In the interim, a temporary safety measure has involved upgrading an existing agricultural underpass to serve as a pedestrian alternative to crossing the N7. This process has been protracted, requiring the relocation of informal dwellers living in the underpass. The upgrade was originally scheduled for completion by early 2018.

==Protest action==
South African National Defence Force (SANDF) troops were deployed to Cape Flats, then arrived in Dunoon, on 1 October 2019 to carry out "targeted operations" against crime in the area, where disgruntled taxi operators led violent protests for days. Protests in the vicinity of Joe Slovo Park continued for days. Cars were stoned, roads were barricaded and bus stations were targeted; at least one bus and a truck were set on fire. The protest was the result of a standoff between some taxi bosses and the city council, which refused to budge on demands for allocated transport routes and the scrapping of fines.

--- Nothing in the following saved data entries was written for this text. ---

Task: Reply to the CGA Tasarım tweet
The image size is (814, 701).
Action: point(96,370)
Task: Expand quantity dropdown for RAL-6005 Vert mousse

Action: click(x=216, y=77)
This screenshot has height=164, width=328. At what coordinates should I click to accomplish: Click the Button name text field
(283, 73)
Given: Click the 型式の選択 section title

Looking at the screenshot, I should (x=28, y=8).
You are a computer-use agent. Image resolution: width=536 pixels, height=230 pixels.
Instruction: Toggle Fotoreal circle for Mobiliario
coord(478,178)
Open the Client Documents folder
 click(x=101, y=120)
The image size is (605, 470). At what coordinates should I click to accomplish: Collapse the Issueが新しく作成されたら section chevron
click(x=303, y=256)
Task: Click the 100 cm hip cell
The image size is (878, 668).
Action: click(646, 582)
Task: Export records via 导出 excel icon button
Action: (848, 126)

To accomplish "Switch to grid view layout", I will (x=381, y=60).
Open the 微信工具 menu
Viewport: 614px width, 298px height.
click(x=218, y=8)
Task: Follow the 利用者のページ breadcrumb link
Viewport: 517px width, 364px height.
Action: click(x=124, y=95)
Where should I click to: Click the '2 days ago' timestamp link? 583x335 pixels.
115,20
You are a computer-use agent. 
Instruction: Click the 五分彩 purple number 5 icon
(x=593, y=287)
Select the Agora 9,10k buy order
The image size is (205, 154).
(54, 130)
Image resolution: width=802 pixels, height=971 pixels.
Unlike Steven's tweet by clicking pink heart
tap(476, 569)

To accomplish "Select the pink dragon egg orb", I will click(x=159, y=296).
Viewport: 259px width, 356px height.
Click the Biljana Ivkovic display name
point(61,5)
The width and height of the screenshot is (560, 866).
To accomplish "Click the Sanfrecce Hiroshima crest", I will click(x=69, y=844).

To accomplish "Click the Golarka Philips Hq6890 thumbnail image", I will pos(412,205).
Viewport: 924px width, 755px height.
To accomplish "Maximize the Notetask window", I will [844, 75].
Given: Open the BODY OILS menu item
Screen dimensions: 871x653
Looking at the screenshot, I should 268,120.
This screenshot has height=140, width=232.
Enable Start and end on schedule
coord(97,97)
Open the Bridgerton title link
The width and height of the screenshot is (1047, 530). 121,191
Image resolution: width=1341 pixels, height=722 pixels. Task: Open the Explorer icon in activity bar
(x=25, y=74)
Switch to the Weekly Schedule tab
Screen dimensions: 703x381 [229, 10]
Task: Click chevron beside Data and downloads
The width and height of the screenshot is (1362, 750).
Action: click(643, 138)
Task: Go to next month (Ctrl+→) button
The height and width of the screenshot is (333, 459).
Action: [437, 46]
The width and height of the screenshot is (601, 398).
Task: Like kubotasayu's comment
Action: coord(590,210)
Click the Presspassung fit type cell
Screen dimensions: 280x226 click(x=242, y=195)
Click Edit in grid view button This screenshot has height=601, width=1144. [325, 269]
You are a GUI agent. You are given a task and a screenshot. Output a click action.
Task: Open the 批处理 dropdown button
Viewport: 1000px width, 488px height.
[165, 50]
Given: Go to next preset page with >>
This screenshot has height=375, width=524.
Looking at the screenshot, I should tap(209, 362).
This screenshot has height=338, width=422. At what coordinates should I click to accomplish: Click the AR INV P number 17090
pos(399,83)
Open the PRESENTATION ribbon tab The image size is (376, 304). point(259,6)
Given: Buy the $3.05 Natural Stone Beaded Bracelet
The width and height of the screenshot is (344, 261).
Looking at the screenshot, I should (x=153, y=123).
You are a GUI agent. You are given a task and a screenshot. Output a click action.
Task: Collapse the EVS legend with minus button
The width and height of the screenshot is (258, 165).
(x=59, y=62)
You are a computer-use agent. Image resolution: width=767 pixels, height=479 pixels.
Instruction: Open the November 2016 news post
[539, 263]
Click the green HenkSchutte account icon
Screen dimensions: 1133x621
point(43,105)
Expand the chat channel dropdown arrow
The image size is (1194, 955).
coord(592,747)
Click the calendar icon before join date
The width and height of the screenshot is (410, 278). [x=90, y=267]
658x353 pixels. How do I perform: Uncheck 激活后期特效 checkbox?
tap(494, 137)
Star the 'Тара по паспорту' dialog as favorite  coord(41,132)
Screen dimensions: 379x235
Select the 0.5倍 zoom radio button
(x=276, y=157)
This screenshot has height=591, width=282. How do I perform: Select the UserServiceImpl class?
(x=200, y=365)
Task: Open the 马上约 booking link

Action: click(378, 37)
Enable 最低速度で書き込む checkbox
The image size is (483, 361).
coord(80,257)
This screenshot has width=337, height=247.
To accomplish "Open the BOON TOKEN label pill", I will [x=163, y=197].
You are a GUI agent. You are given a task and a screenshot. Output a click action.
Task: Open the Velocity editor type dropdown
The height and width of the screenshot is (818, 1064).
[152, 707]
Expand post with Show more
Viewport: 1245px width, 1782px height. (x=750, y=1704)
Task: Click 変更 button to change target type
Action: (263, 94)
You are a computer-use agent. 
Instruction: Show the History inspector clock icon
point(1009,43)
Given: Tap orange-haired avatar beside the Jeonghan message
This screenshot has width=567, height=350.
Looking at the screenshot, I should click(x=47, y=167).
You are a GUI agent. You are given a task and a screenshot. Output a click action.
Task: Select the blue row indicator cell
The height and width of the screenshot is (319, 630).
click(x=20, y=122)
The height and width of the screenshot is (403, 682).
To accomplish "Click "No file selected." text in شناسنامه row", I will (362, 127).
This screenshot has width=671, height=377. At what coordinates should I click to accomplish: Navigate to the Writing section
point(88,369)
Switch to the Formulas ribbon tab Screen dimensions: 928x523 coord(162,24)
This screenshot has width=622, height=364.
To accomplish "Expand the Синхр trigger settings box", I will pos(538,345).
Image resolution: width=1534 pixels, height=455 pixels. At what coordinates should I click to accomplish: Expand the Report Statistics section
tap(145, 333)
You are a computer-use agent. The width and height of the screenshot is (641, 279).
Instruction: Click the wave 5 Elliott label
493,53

The township of Dunoon was calm after a combined force of the army and police units conducted a search and seizure operation. A large column of SANDF armoured personnel carriers, ambulances, and military police lined up in a MyCiTi bus lane beside two burnt-out bus stations.

==COVID-19 de-densification==
On 23 April 2020, the Western Cape Human Settlements Department began talking to Dunoon residents about plans to de-densify the area to slow the spread of COVID-19. The department said its rapid informal settlement support and upgrade programme would help with social distancing. To make de-densification work, the provincial government will provide temporary accommodation for 10,000 residents.

==2020 arson attacks==
On 21 June 2020, the City of Cape Town experienced a surge of arson attacks that targeted MyCiTi bus infrastructure, putting further strain on an already overstretched public transport system. As South Africa attempted to revive its economy after a prolonged period of lockdown, the public transport system was hit by a wave of protest and destruction. The city's Mayoral Committee Member of Transport, Felicity Purchase, condemned the attacks, which have decimated public transport infrastructure in Milnerton and Dunoon. Purchase confirmed that a weekend of attacks on Cape Town buses has cost the city in excess of R8 million. Two MyCiTi buses were completely destroyed by flames. The Omuramba station in Racecourse Road, Montague Gardens, was also set on fire.

Law enforcement responded swiftly, deploying officers to the affected areas. Purchase condemned the destruction of public infrastructure, saying:

This weekend marks one of the worst in the 10-year history of the MyCiTi service, with violent attacks on assets and infrastructure in the Milnerton and Dunoon areas. This is nothing less but sabotage of the worst possible kind, and in a time of crisis when COVID-19 is challenging our resolve like never before.

The unrest in Dunoon appeared linked to broader service‑delivery failures and ongoing disputes over land occupations. Earlier in June, the office of Ward 104 Councillor Lubabalo Makeleni was petrol‑bombed on Youth Day (19 June), a repeat of a similar attack in 2018, allegedly by a criminal syndicate selling plots of land. Security guards reported around 30 youths throwing petrol bombs into the building shortly after, greatly damaging office equipment and furniture. Makeleni attributed the violence to a “land‑invasion syndicate” profiting from selling shacks and plots, and stated: “The people that are burning the offices are the same people that are burning the drugs, but I've not yet met them.”

Western Cape SAPS spokesperson Captain Frederick van Wyk confirmed that violent acts and sporadic arson were occurring in Dunoon, especially along Potsdam Road and the N7, due to housing-allocation disputes.